Teknolojinin gelişimi ve popüler kültürün etkisiyle beraber yavaş yavaş gelenek, görenek, örf, adet ve edepten uzak; kopuk ve yalnız bireyler halini aldığımızın farkında mıyız? Bence her şey olağan görünüyor gözümüze ya da öyle hissettiriliyor.
Akıllı telefonlar, televizyon, sosyal medya hayatımızın temeli üzerine kurulu halde. Dünyadaki haberler daha çabuk yaygınlaşmakta, bilgiye daha kolay ulaşılmakta ve ilerleme son sürat devam etmekte. Fakat bizler buna rağmen mutlu değiliz, yalnız, çaresiz, umutsuz ve inançsızız peki neden?

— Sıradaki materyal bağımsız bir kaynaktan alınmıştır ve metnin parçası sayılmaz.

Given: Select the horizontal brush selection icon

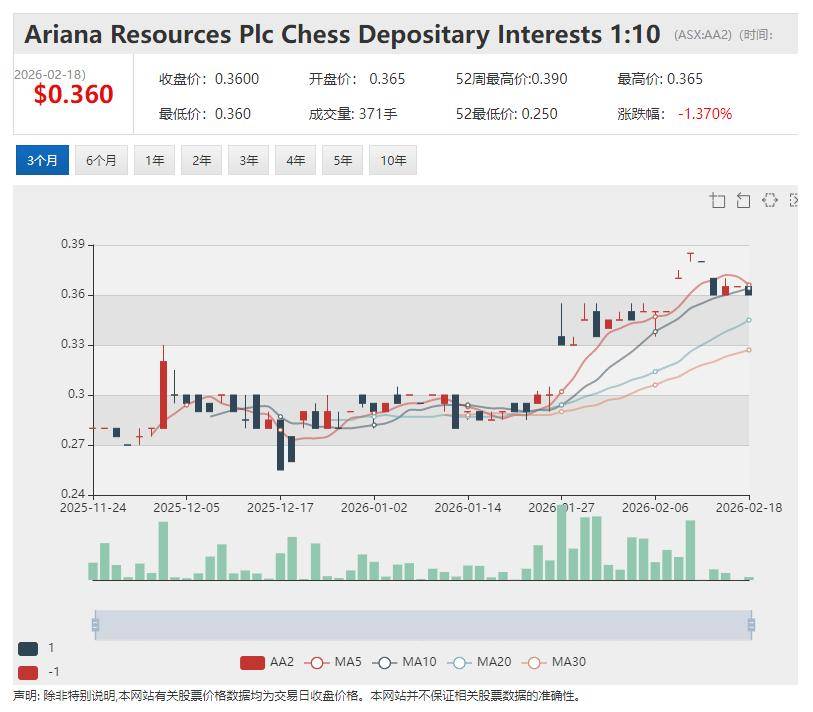Looking at the screenshot, I should 769,200.
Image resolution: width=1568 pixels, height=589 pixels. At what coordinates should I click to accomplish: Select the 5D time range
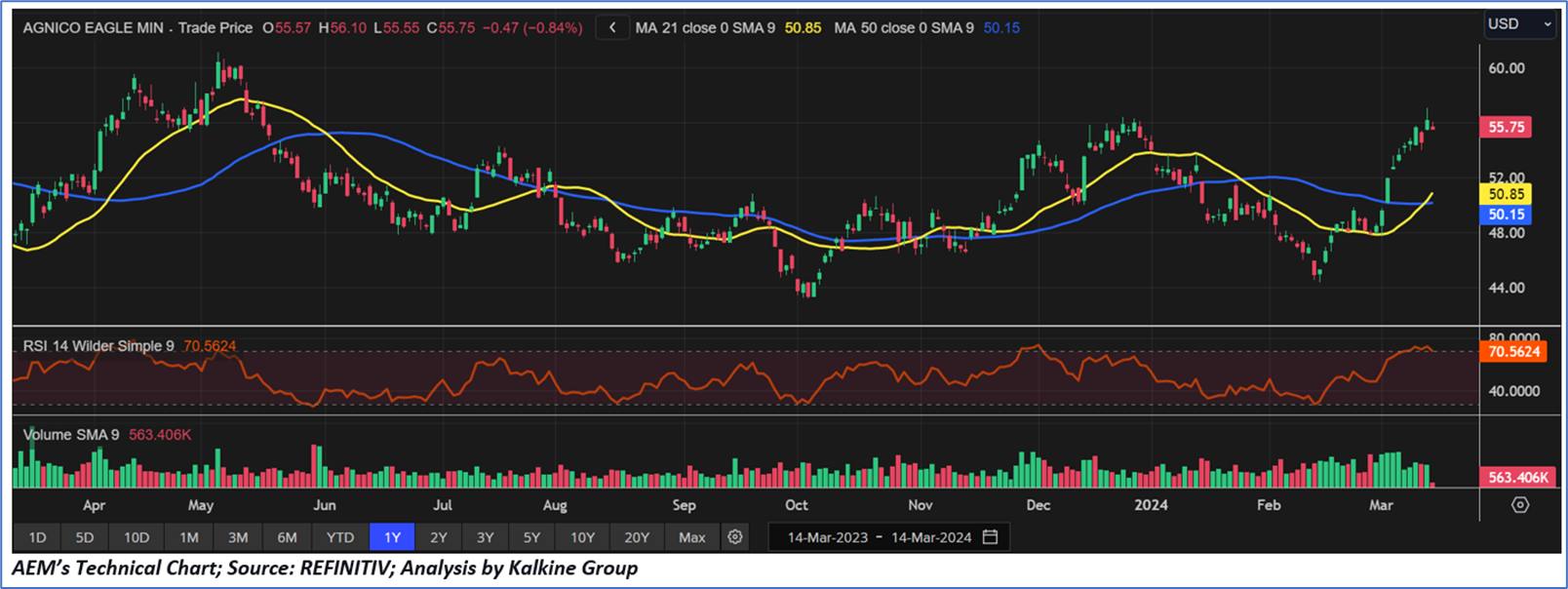(x=85, y=537)
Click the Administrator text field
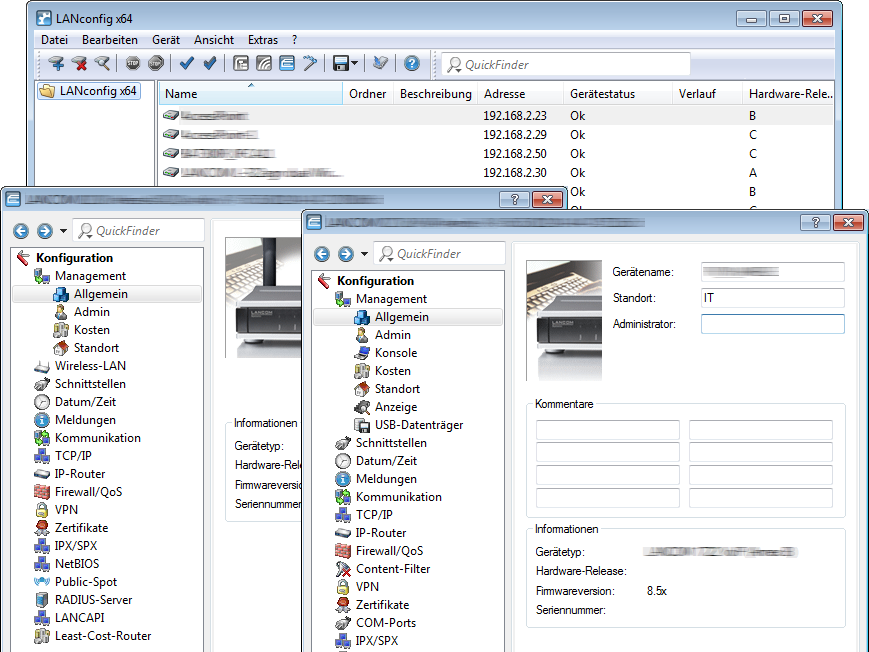This screenshot has width=869, height=652. coord(772,324)
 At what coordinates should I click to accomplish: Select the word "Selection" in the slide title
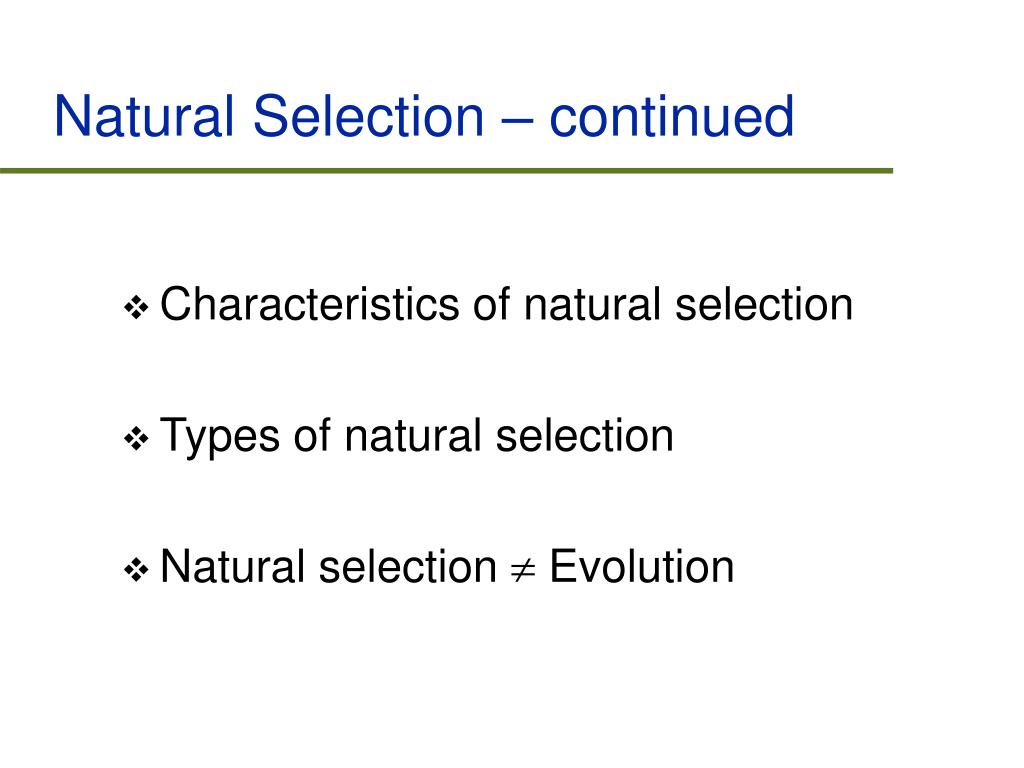(368, 116)
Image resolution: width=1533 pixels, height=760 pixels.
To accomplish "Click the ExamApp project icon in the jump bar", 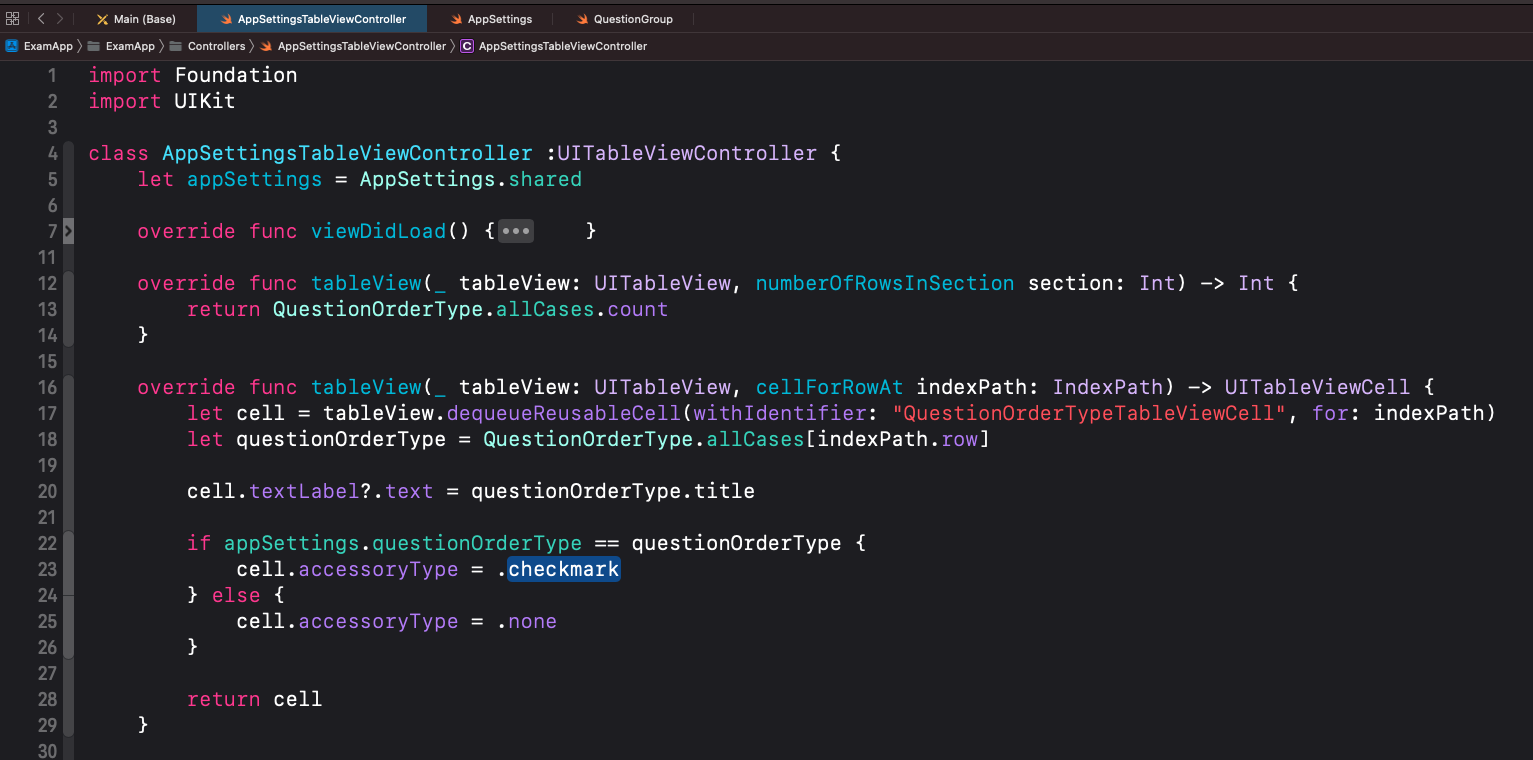I will point(14,45).
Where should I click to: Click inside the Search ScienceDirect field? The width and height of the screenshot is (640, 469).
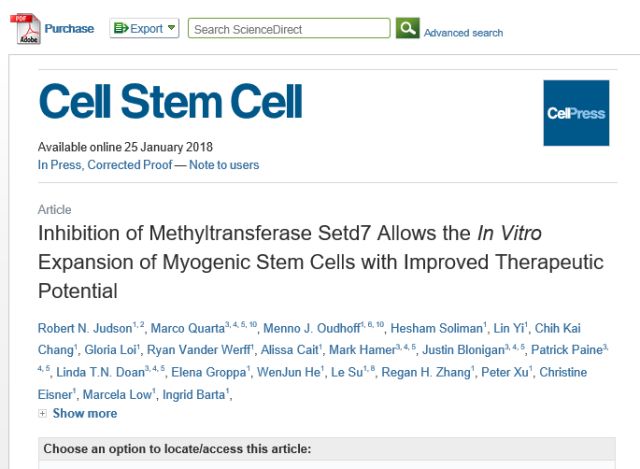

Tarihi, kültürü ve medeniyeti yüzyıllara dayanan bir millet olmamıza rağmen; geçmişi unutup geleceğe yön vermek istiyoruz. Oysa geçmiş insanın tecrübe edindiği gerçeklerdir. İnsan kendi gerçeklerini bilip, öğrendikçe var olacaktır öte türlü kaçtıkça hep savrulacak ve yok olmaya mahkûm olacaktır.
Bizi biz yapan, birliğimizin, varlığımızın nişanesi, ahlak duygumuzun temeli olan edep üzerine kuruludur. Oysa günümüzdeki genel yayın organlarını incelediğimizde nasıl da hayâ duygumuzun yok edilmesinin istendiğini açıkça görmekteyiz. Edep duygusunu ortadan kaldıran çocuk oyuncağına dönmüş evlilik programları, eşini aldatan ve o eşleri savunan diziler, nikâhsız beraberlikler, ebeveyni belli olmayan çocuklar, kavgalar ve daha nice niceleri.
Moda dergileri, saç, giyim ve kişinin kendisini yansıtmayan tavırları ve özenti tarzı; yalnız ve özgüveni düşük bireyler olmamıza neden oldu.
Sosyal medya komşuluk ilişkilerine de yeni bir dönem getirdi, komşusu açken kendisi tok uyumayan bizler, yediklerimizle, içtiklerimizle, giydiklerimizle insanlara nispet yapar hale geldik.
Birliğimizi hatırlatan bayramlarımızın, düğünlerimizin tadı kaçtı, türkülerimiz sustu, destanlarımız, masallarımız unutuldu.
Sonumuzun nereye varacağı muamma.
Yozlaştırılıyoruz. Bunun farkında olalım. Okumalı, anlamalı ve sorgulamalıyız. Bizler edepli, kültürlü, medeni bir toplumuz ve bunun tarumar edilmesine izin vermeyelim. Silkelenip kendimize gelmedikçe, öğrenmedikçe zifiri bir karanlığa doğru yol almaya devam edeceğiz.